GRESHAM, Ore. — Multnomah County health officials recently issued new COVID-19 guidance for schools, and some of it addresses fall sports. The county is asking schools to require volleyball players to wear masks during indoor practice and while they compete in games.
That's more than the state mandates require right now, but many schools, including those in the Gresham-Barlow School District, are answering the call.
At Monday night’s Gresham volleyball game against Centennial High School, both teams wore masks. Before the game, about a dozen people staged a protest outside Gresham High School in opposition to the new mandate.
“Of course I'd like to see the masks go away completely, but if we could just get them off of [students] while they're playing their sport, I would consider that a win,” said Sherice Edmonds, whose daughter plays volleyball for Gresham.
Over the weekend, Gresham played at a tournament in Corvallis. Edmonds said Gresham was the only team wearing masks on the court, putting them at a disadvantage.

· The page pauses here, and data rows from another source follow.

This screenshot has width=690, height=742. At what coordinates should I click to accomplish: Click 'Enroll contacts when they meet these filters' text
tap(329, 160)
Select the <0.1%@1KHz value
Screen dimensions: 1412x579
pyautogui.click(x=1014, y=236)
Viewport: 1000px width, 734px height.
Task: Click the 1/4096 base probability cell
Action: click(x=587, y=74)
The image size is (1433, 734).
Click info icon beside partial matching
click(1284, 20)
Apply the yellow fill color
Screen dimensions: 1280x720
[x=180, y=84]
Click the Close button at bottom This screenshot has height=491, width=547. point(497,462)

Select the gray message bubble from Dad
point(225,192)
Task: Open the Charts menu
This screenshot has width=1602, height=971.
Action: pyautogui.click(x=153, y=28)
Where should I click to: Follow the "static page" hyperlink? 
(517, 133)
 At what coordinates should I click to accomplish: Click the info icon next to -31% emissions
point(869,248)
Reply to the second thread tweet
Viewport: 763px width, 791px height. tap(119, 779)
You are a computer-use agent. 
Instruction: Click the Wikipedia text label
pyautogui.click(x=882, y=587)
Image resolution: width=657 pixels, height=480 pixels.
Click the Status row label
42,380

“Athletes should not be wearing masks when they're performing at a higher level athletically and using more oxygen than other people,” said Edmonds. “I feel like they should not be deprived of getting to breathe freely.”
Public Health Director for Multnomah County, Jessica Guernsey, said given the rapid spread of the delta variant, it makes sense that athletes competing indoors should wear masks during practice and competition.
“This is based on our experience with COVID-19 and contact tracing and case investigation in schools,” said Guernsey. “Sports is an area where there are a lot of interactions, close contact. It makes sense when you're indoors, it's higher risk.”
Other schools’ volleyball teams are also following that guidance including Parkrose, Jesuit and all Portland Public Schools. Right now, Reynolds High School does not require vaccinated players to wear masks while they're competing, but the school's athletic director tells KGW that may change. It's all still frustrating for parents Edmonds.
“Because this is America and this is the land of the free,” said Edmonds. “You should get to choose what you want to do.”
To that end, Guernsey believes the county’s new guidance will help protect those who don’t have the choice to get vaccinated—or who chose not to.
“A vaccine will save your life,” said Guernsey. “A mask will save someone else's.”